● **Exercise details**
Collect each line of the material below that contains the string "window", treating uppercase and lowercase letters as distinct.

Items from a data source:
►

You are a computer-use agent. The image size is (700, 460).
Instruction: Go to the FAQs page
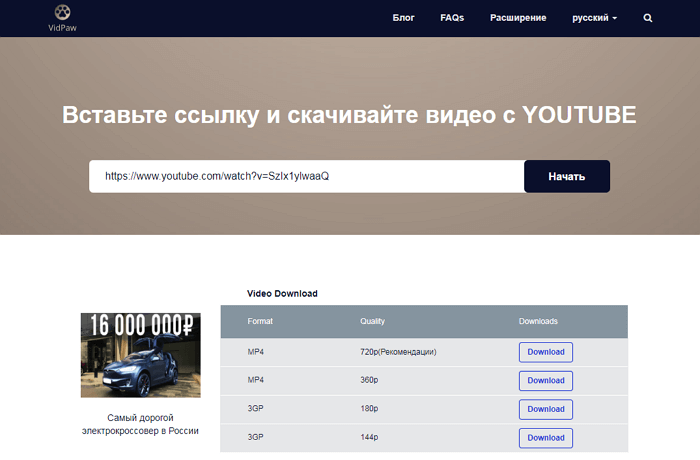(452, 18)
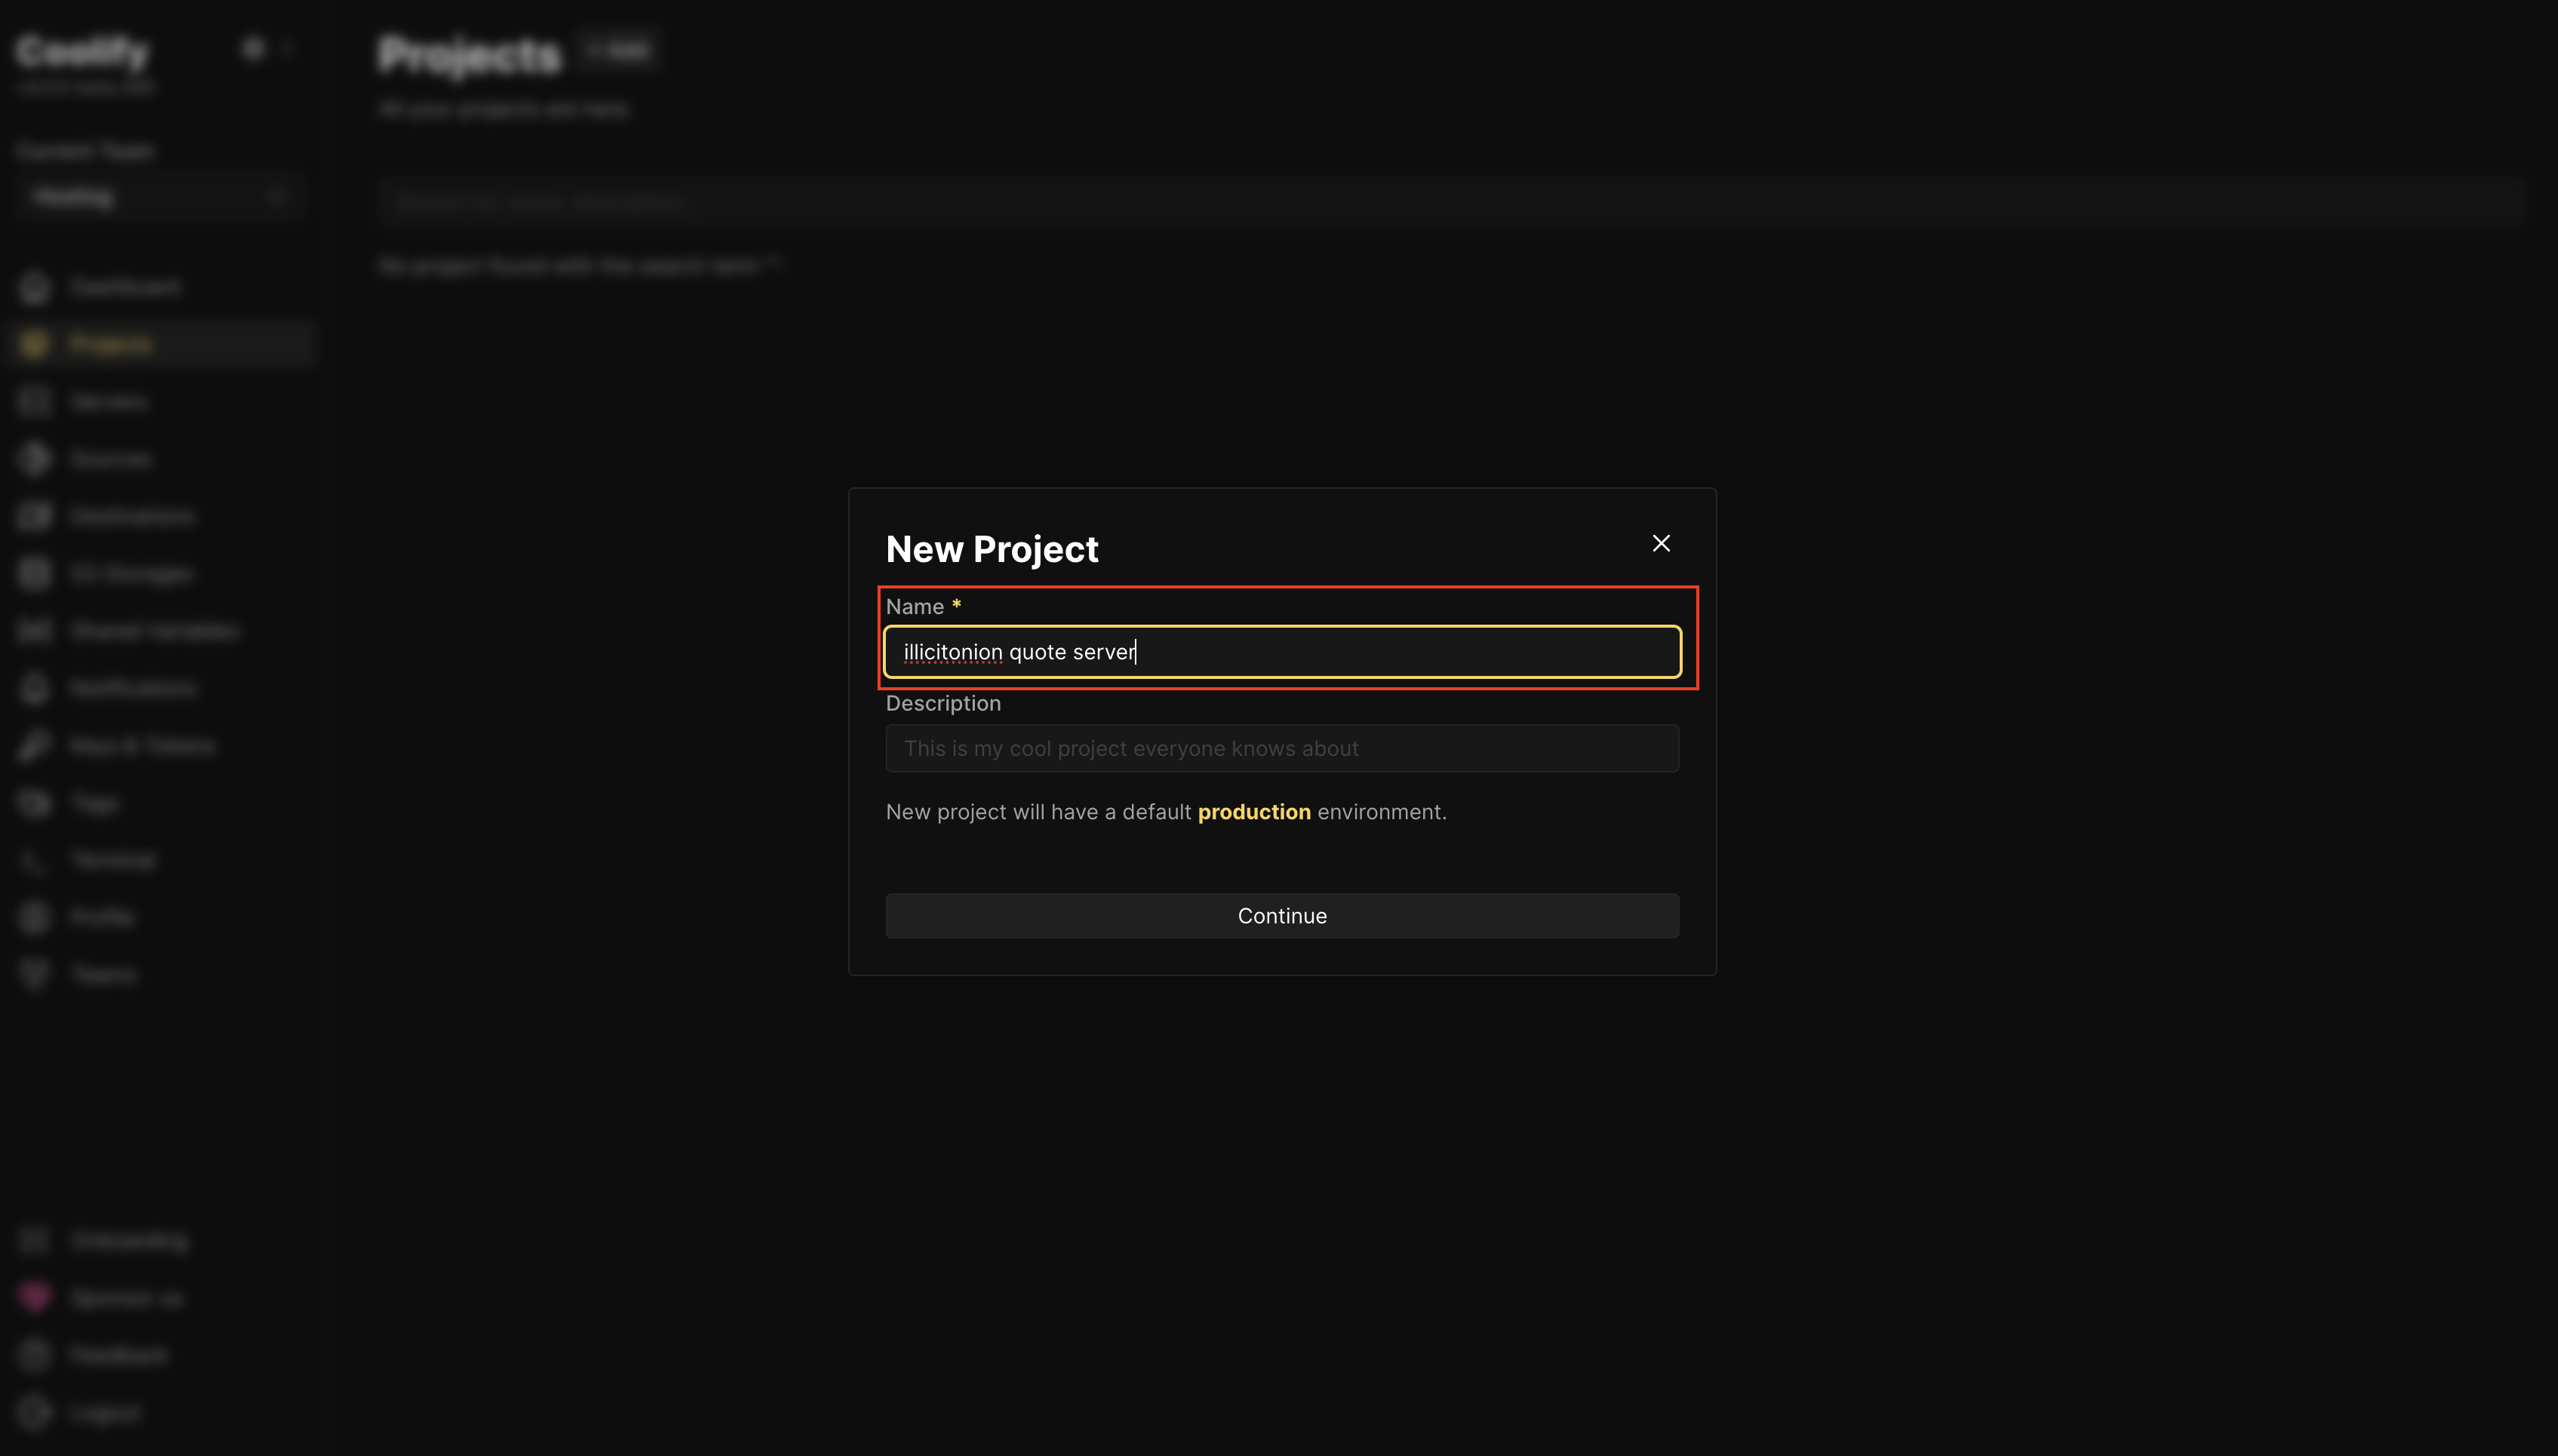Open the plus menu next to Coolify logo

(x=251, y=48)

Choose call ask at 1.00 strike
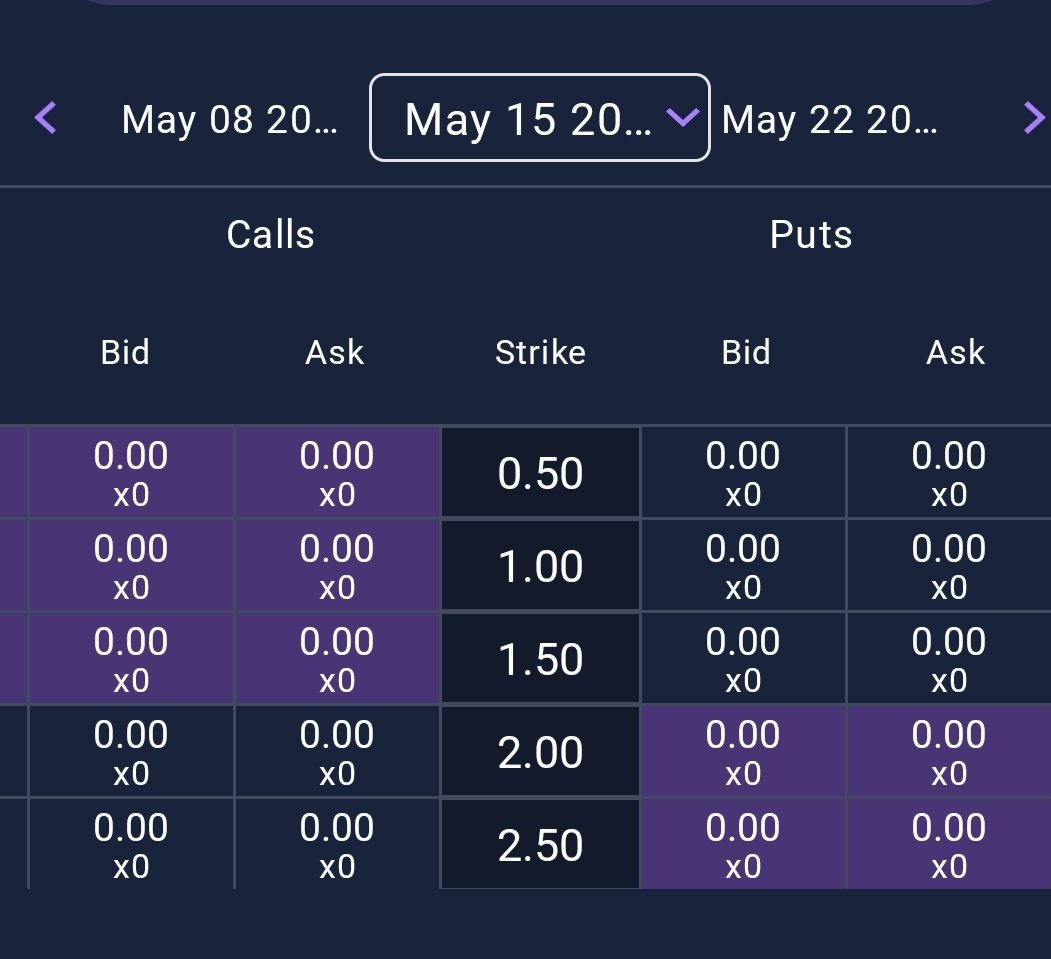337,566
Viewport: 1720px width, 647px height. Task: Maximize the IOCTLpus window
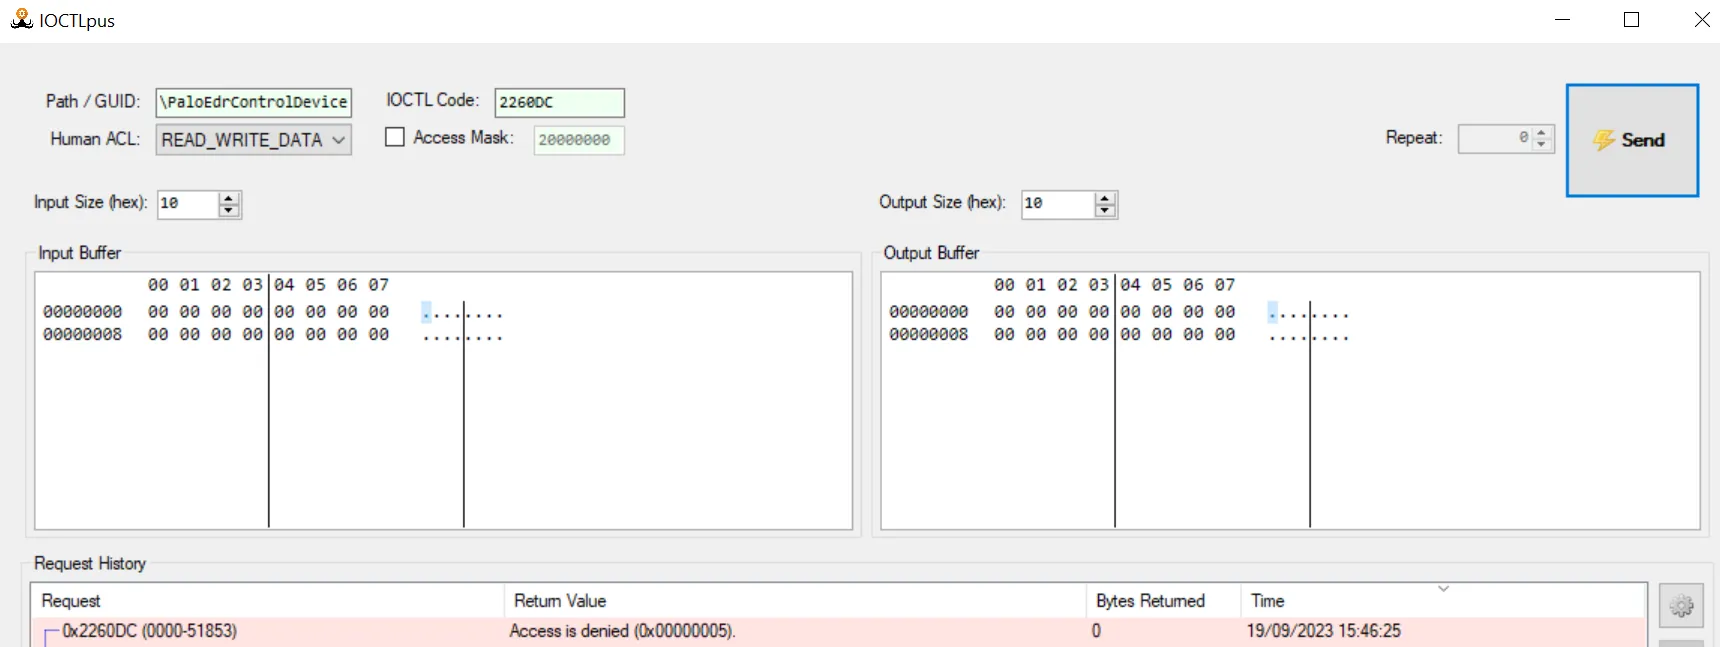click(x=1631, y=20)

◄

● **Output**
Viewport: 1720px width, 647px height. Task: Maximize the IOCTLpus window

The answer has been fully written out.